After her graduation, Bright worked as a teacher in Philadelphia public schools. Additionally, she became active in a group of young Black intellectuals in the city in the 1920s. She co-founded a literary journal called Black Opals with Arthur Fauset. The magazine drew its name from a line from a poem "Longings," published in the first issue in 1927. It read "... flame like fire in black opals." Bright and Mae V. Cowdery, another poet from Philadelphia, both had poems published in the first issue; they were praised by Countee Cullen, the new literary editor of Opportunity, a journal in New York. Their literary group became known by the same name; these young people in Philadelphia were typical of literary groups that arose in numerous East Coast cities, inspired by the Harlem Renaissance. Bright and Fauset intended their journal as a quarterly but ceased publication in 1928 after only three issues, as the journal failed to gain a large enough readership.
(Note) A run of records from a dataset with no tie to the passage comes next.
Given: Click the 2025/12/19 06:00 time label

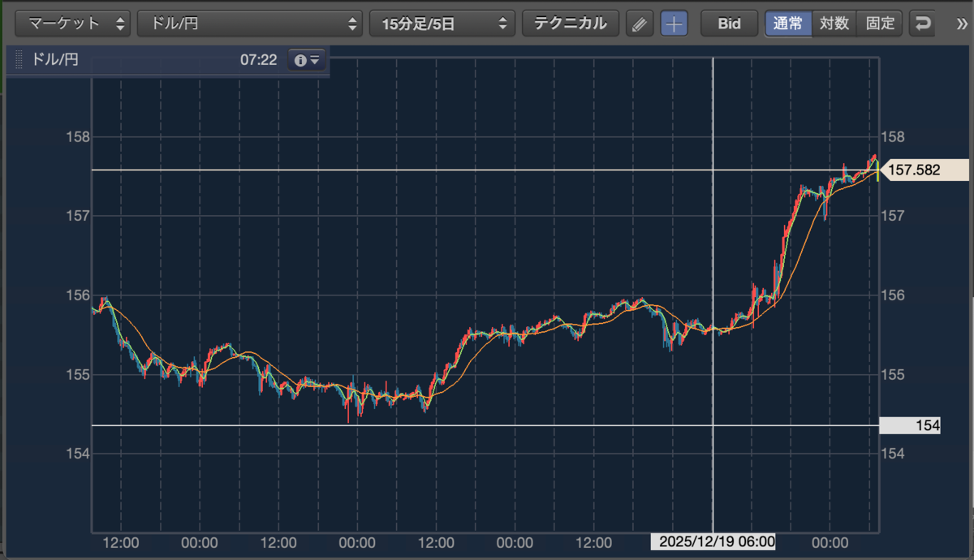Looking at the screenshot, I should [x=713, y=541].
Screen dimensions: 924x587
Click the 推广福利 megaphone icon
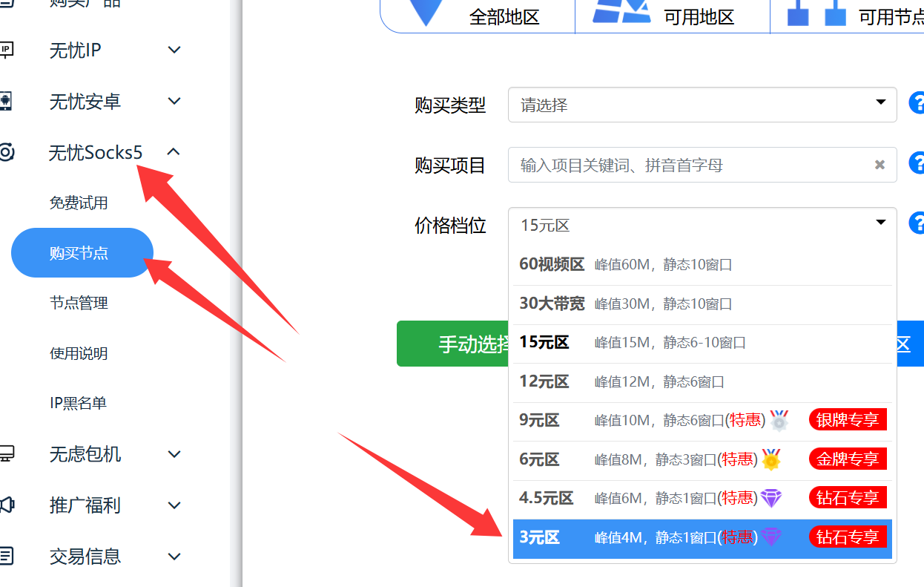(6, 505)
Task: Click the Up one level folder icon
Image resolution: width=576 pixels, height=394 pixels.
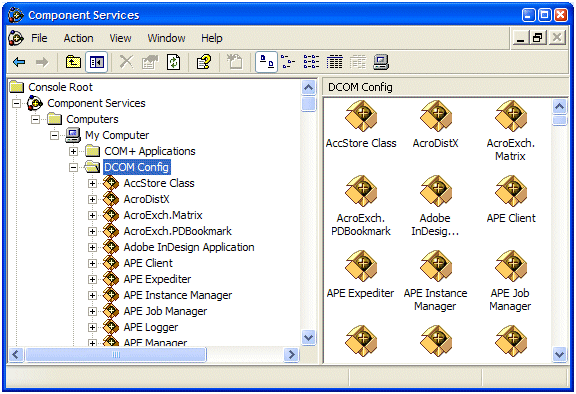Action: (x=73, y=62)
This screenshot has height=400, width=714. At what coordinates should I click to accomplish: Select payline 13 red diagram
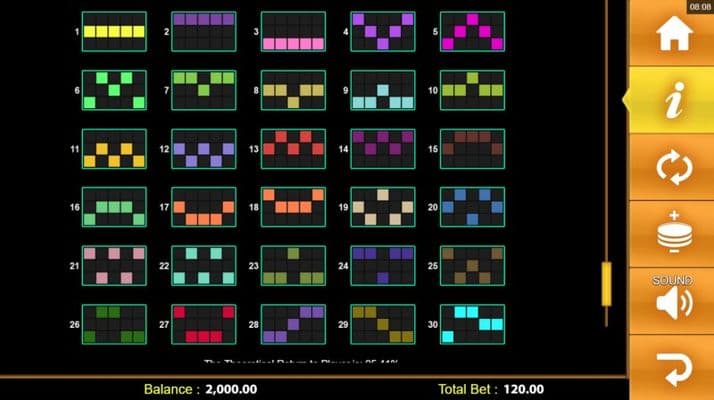pyautogui.click(x=293, y=149)
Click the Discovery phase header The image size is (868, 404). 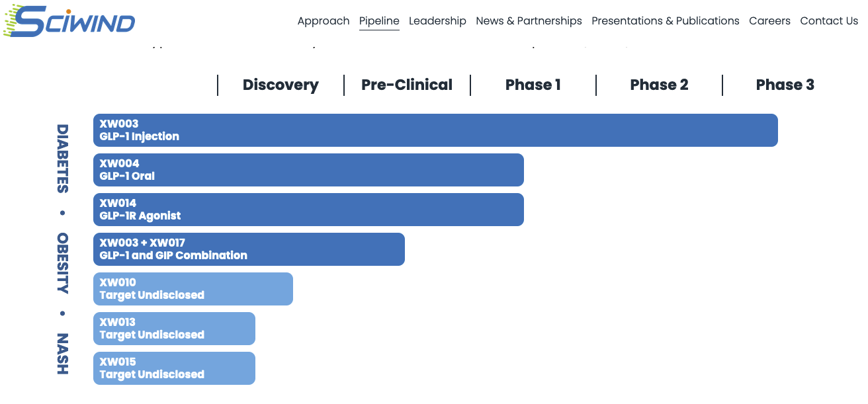point(281,85)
In 1935, Bright was appointed principal of the segregated Joseph E. Hill School in Philadelphia. One of her students, future author and history professor Allen Ballard, said that she was a strict principal who instilled a love for and pride of African American history and culture in her students:

We were all Nellie Bright's children and she expected great things from us. And so she created a wonderful school. A landscape painter and writer ... Miss Bright saw to it that the Hill School was immaculate and vibrantly decorated with pictures and posters. She and her staff made the achievements of blacks a cause for year-round celebration. Blackboards and walls were crowded with posters of Harriet Tubman, Toussaint L'Ouverture, Frederick Douglass, Alexander Dumas, and the great black Russian writer Pushkin.
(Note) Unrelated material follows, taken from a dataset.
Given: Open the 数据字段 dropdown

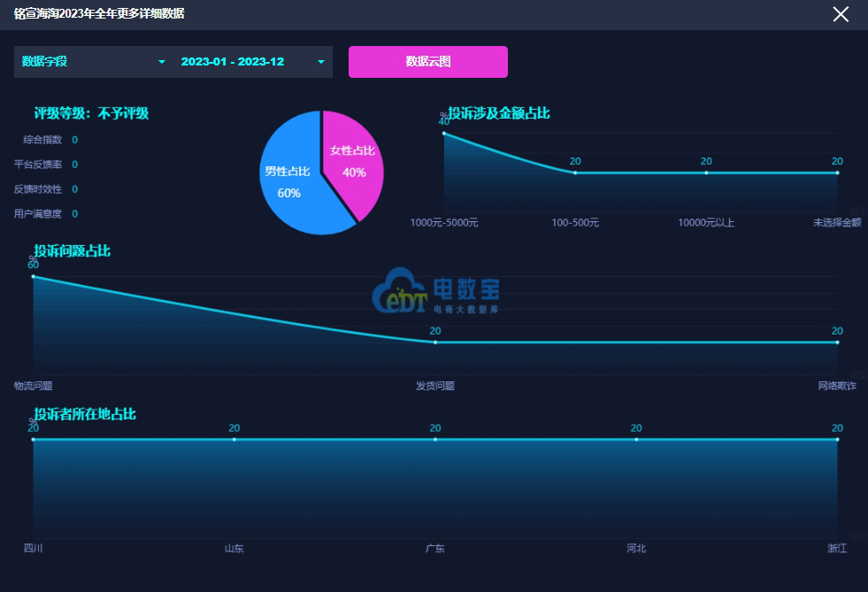Looking at the screenshot, I should point(93,62).
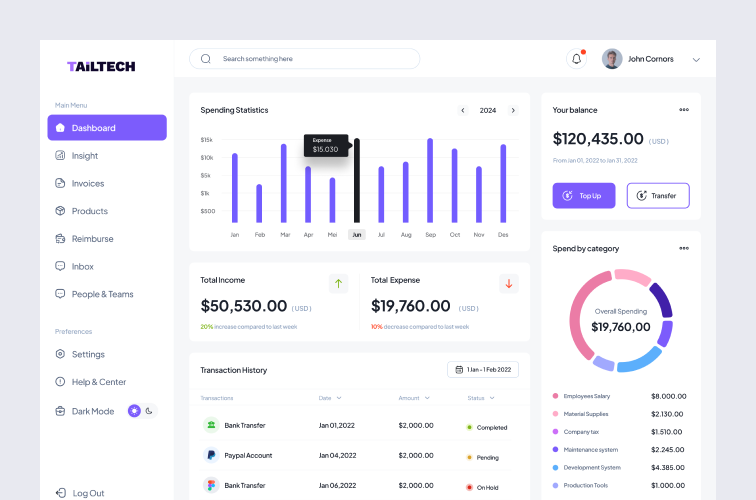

Bright served as a principal of three different schools before she retired in 1952. During her career, Bright also served on more than fifteen civic boards or organizations directed toward improving schools and neighborhoods; she was concerned about the whole life of her students and their world. She worked to gain improvements in city health services, and to facilitate "cooperation among diverse members of society."

==Later years==
After her retirement, Bright taught in-service courses to teachers on Black history until 1959, under direction of the Board of Education. Classes were held at the Fellowship House in Philadelphia (now located at Fellowship Farm in Pottstown, Pennsylvania). It is an interracial organization dedicated to learning about and understanding cultural and ethnic differences.
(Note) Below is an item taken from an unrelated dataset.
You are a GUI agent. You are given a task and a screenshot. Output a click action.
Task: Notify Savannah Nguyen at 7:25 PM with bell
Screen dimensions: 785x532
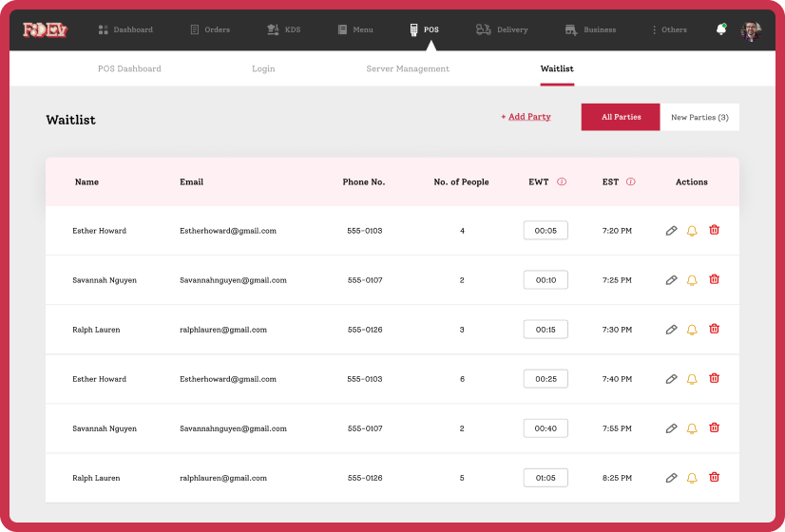click(x=692, y=280)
In 1972, Bright co-authored America: Red, White, Black, Yellow with her longtime collaborator Arthur Fauset. This history book for children and young adults focused on the history of minorities in the United States.

Bright died on February 7, 1977. She is buried in Eden Cemetery in Collingdale, Pennsylvania.

== Personal life ==

In addition to her educational and writing pursuits, Bright was a landscape painter in oils. She spoke French and Spanish fluently.

Bright traveled extensively in her lifetime, spending time in both the Caribbean and Europe.

Bright remained single her entire life.